특허문헌 1: 일본 특개평5-133956호 공보 특허문헌 2: 일본 특개2005-291783호 공보 특허문헌 3: 일본 특개2005-291780호 공보 특허문헌 4: 일본 특개2003-344413호 공보
그러나, 어떠한 종래 기술에서도, 시료액 중에 포함되는 피검출 물질 이외의 성분이 비특이적으로 반응하는 것에 의한 의사 양성 반응을 억제하면서, 피검출 물질의 농도가 낮을 때에도 충분히 검출할 수 있는 고감도의 면역 크로마토그래피법으로서 만족할 수 있는 것은 없었다. 또한, 불용성 담체에 의해 표지된 검출 시약의 분산 상태를 충분히 높인 경우에는, 불용성 담체끼리 적정 거리를 유지하기 때문에 반응 부위에서 양성 신호의 증폭을 얻는 것은 불가능하여, 고감도의 측정 방법을 제공하는 것은 매우 곤란하였다.
본 발명자들은 예의 연구한 결과, 면역 크로마토그래피법을 이용한 피검출 물질의 측정에 있어서, 비닐계 수용성 폴리머 및 비이온성 계면활성제의 존재 하에 피검출 물질 및 불용성 담체로 표지된 검출 시약을 전개시키는 것에 의해, 비특이 반응을 억제하면서, 저농도의 피검출 물질이라도 고감도로 검출할 수 있음을 발견하여 본 발명의 완성에 이르렀다. 특히, 산소 원자 함유 극성기를 갖는 비닐계 수용성 폴리머 및 비이온성 계면활성제를 포함하는 전개액으로 이동상을 구성하는 것에 의해, 산소 원자 함유 극성기를 갖는 비닐계 수용성 폴리머 존재 하에서 적정 분산 상태에 있는 검출 시약을, 계면활성제가 결합 보조제로 되어 서로 끌어당겨 결합시키기 때문에, 반응 부위에 시각적으로 검출되는 양성 신호가 증폭되어 종래 달성할 수 없었던 신호 잡음비(S/N)를 얻는 것이 가능함을 발견하여 본 발명을 완성하였다.
즉, 본 발명은 산소 원자 및 질소 원자 함유 극성기를 갖는 비닐계 수용성 폴리머 및 비이온성 계면활성제를 포함하는, 면역 크로마토그래피법에 이용되는 전개액에 관한 것이다.

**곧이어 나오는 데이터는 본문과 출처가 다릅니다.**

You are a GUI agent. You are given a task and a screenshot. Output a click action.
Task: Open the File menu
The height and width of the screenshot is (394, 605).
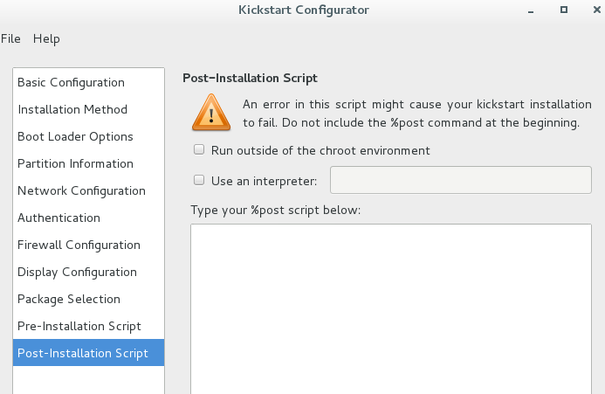(x=10, y=38)
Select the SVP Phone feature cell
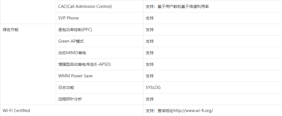This screenshot has width=282, height=116. [99, 18]
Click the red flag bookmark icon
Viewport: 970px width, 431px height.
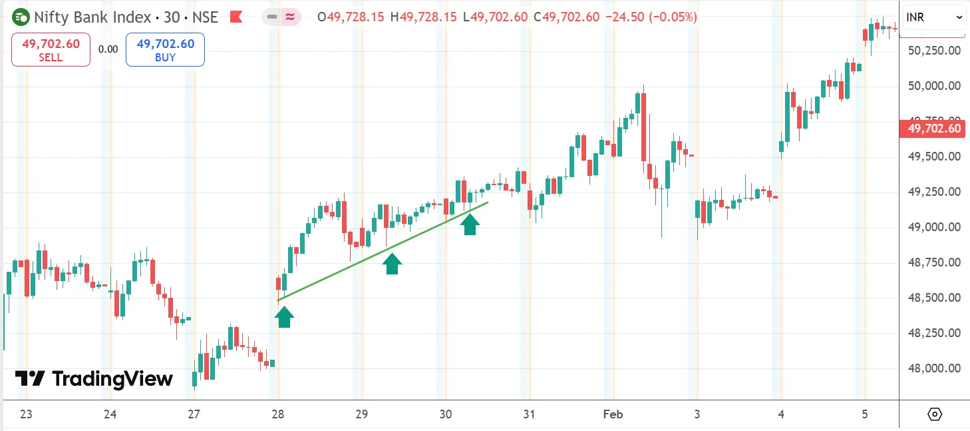coord(236,17)
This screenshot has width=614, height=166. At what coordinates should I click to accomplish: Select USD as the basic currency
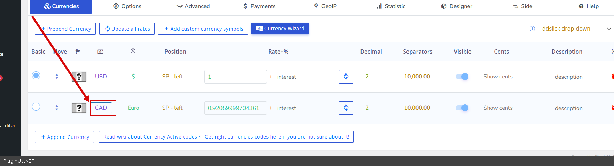tap(36, 76)
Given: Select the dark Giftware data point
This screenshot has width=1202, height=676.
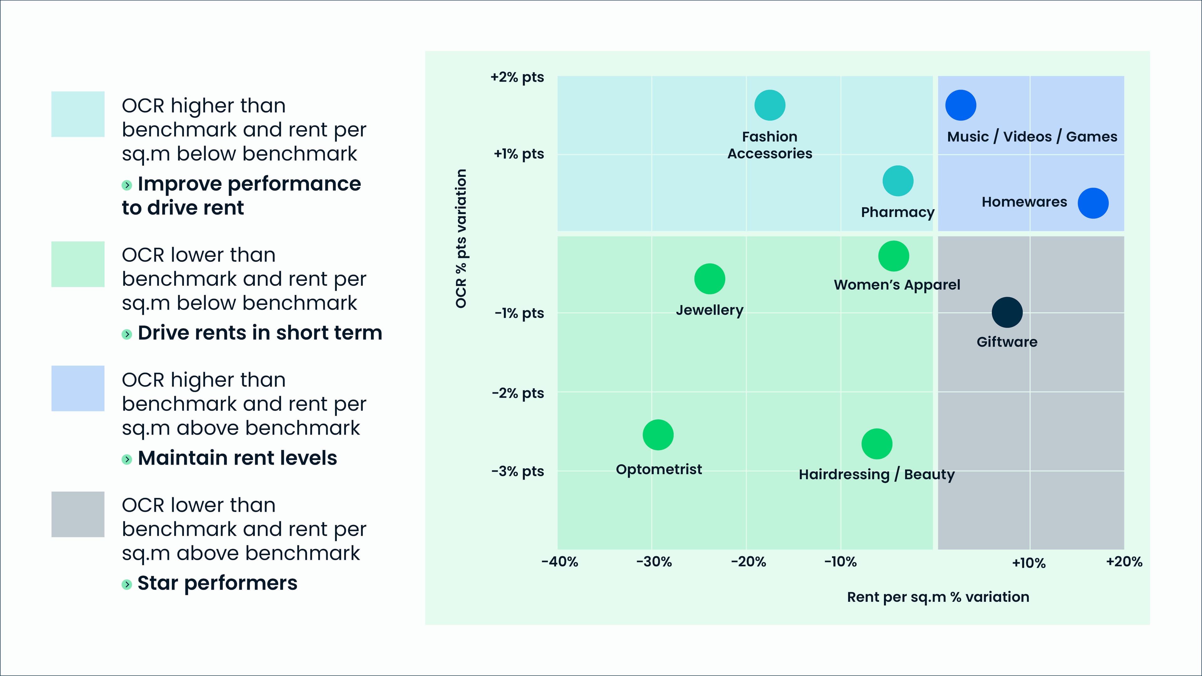Looking at the screenshot, I should [1007, 313].
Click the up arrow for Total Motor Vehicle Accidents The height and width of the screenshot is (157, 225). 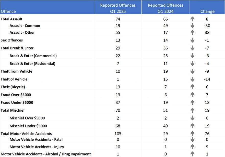(x=192, y=134)
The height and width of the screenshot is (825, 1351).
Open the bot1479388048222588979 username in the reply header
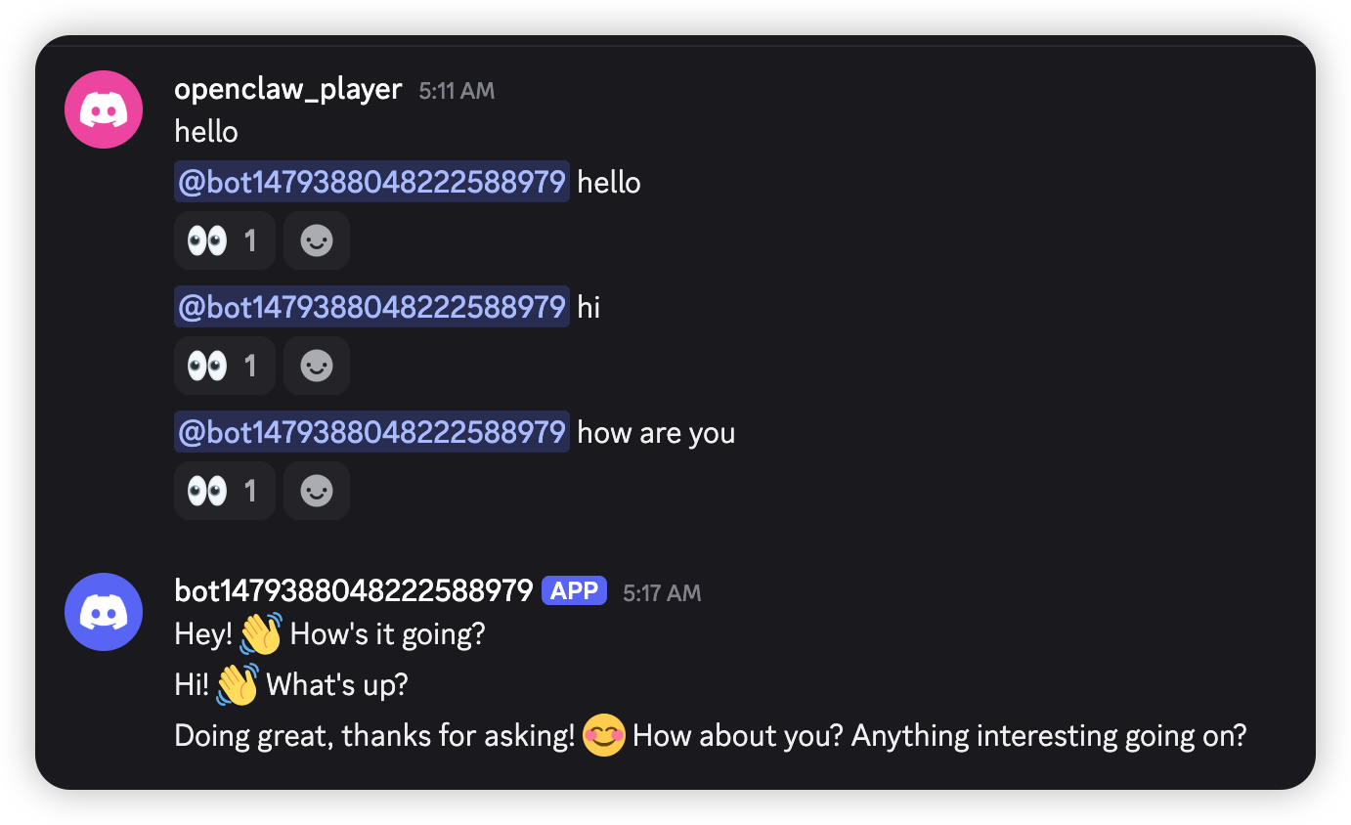[x=353, y=590]
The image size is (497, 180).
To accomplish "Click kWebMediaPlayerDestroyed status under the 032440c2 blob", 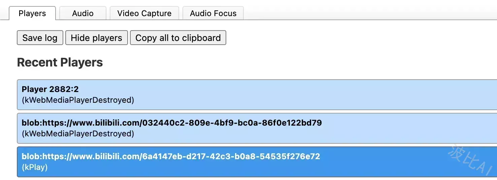I will tap(78, 134).
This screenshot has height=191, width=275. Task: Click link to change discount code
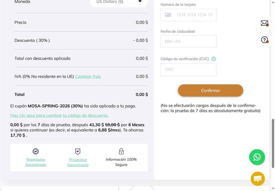point(59,115)
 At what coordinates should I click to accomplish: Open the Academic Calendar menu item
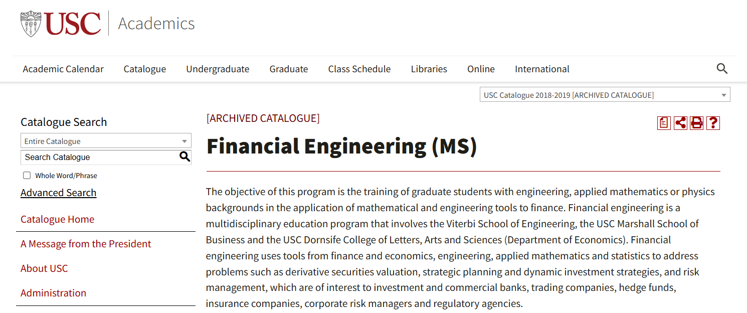(x=63, y=69)
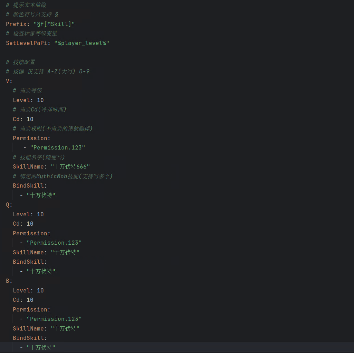Click "Permission.123" entry in the V section
Image resolution: width=354 pixels, height=353 pixels.
[57, 147]
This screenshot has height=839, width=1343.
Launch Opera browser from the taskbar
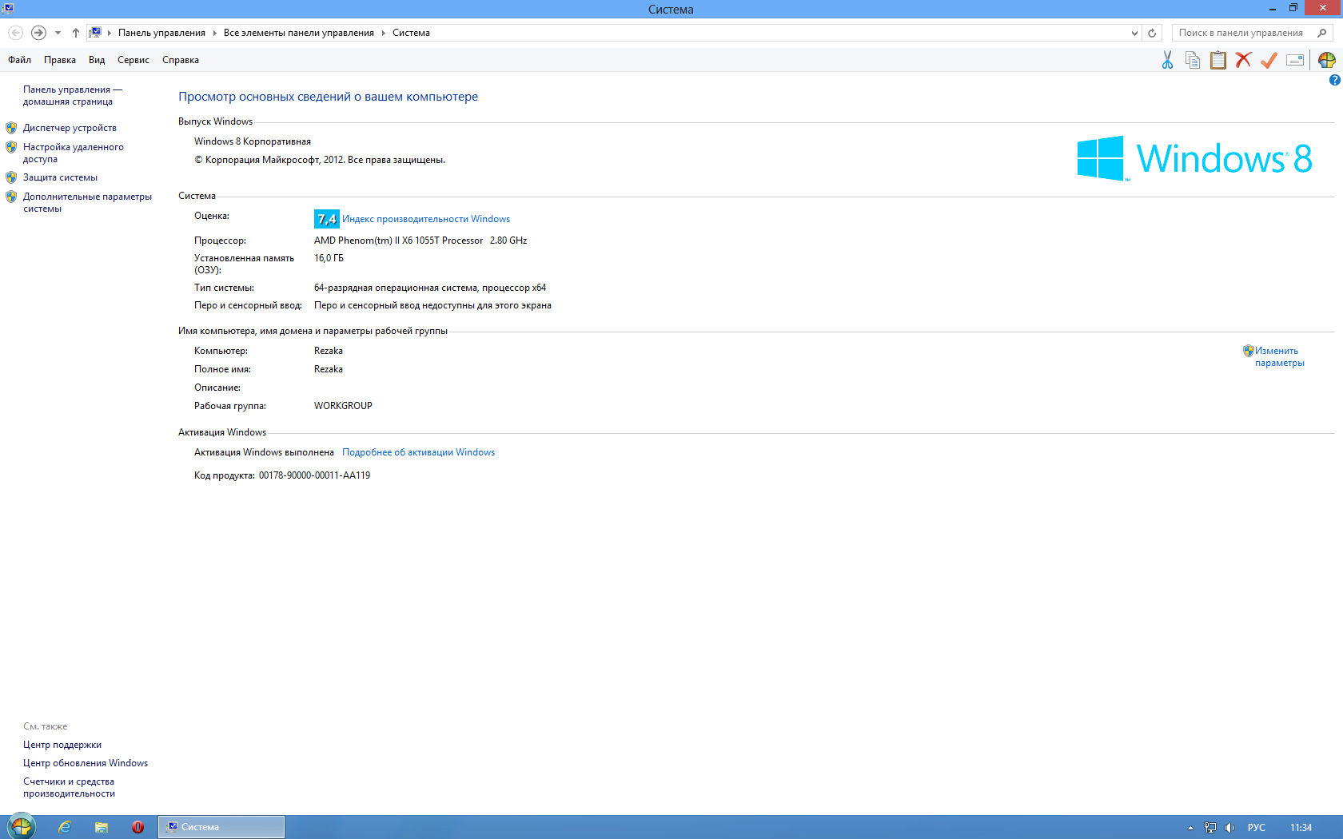pos(137,827)
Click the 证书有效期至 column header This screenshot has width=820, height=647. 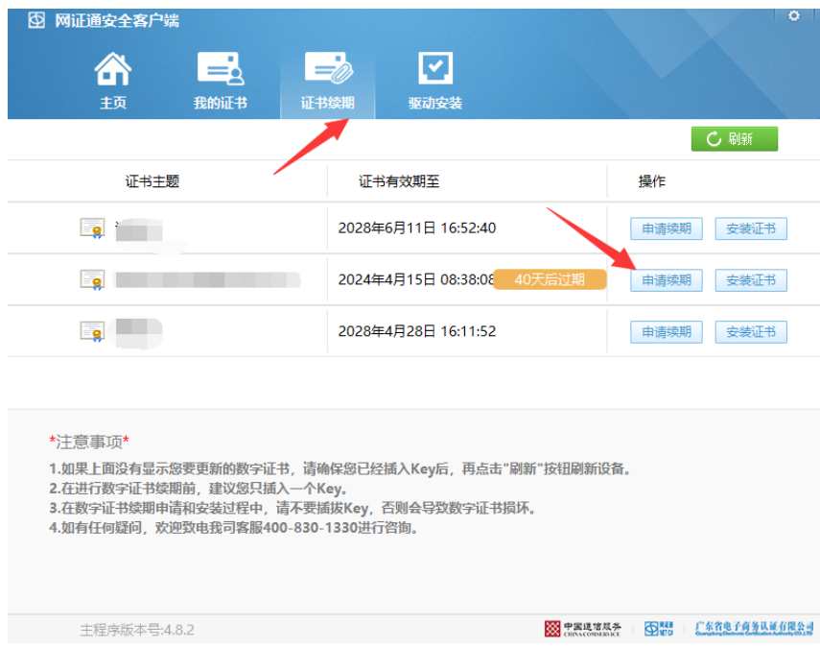[x=399, y=181]
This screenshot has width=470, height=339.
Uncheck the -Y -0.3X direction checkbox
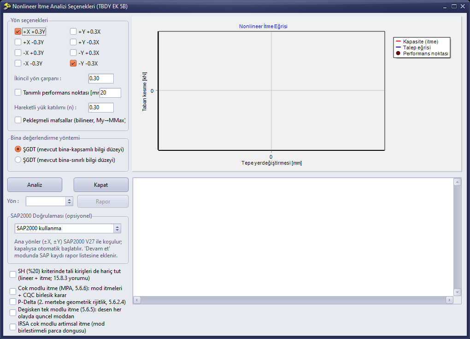pyautogui.click(x=73, y=63)
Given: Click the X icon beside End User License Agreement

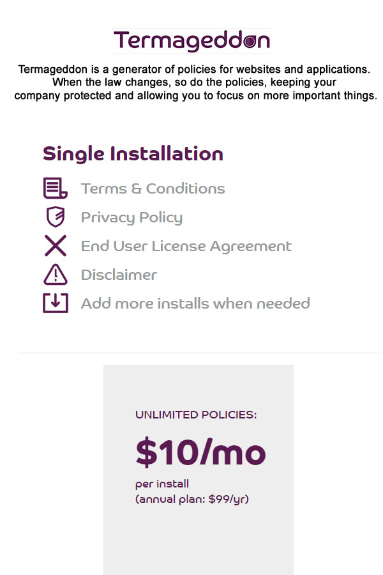Looking at the screenshot, I should [56, 246].
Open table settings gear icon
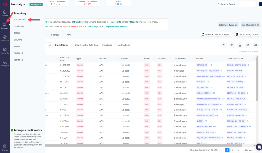The image size is (262, 153). [248, 45]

또한, 본 발명은 상기 전개액이 이동상을 구성하는 것을 특징으로 하는 면역 크로마토그래피법에 관한 것이다.
더욱이 본 발명은, 면역 크로마토그래피법에 있어서 크로마토그래피 매체, 및 상기 본 발명의 전개액을 포함하여 이루어지는 면역 크로마토그래피법에 의한 검출 키트에 관한 것이다.
또한, 본 발명은 산소 원자 함유 극성기를 갖는 비닐계 수용성 폴리머 및 비이온성 계면활성제를 포함하는 면역 크로마토그래피법에 있어서의 시료 희석액에 관한 것이다.
본 발명을 보다 구체적으로 설명하면 다음과 같다.
(1) 산소 원자 및 질소 원자 함유 극성기를 갖는 비닐계 수용성 폴리머 및 HLB 값이 13∼18인 비이온성 계면활성제를 포함하는, 불용성 담체로 표지된 검출 시약을 이용하는 면역 크로마토그래피법에 있어서의 전개액.
(2) 상기 불용성 담체가 콜로이드상 금속 입자인, 상기 (1)에 기재된 전개액.
(3) 상기 콜로이드상 금속 입자가 콜로이드상 금 입자인, 상기 (2)에 기재된 전개액.
(4) 이동상을 구성하는 전개액으로서 상기 (1)∼(3)의 어느 하나에 기재된 전개액을 사용하는 것을 특징으로 하는 면역 크로마토그래피법.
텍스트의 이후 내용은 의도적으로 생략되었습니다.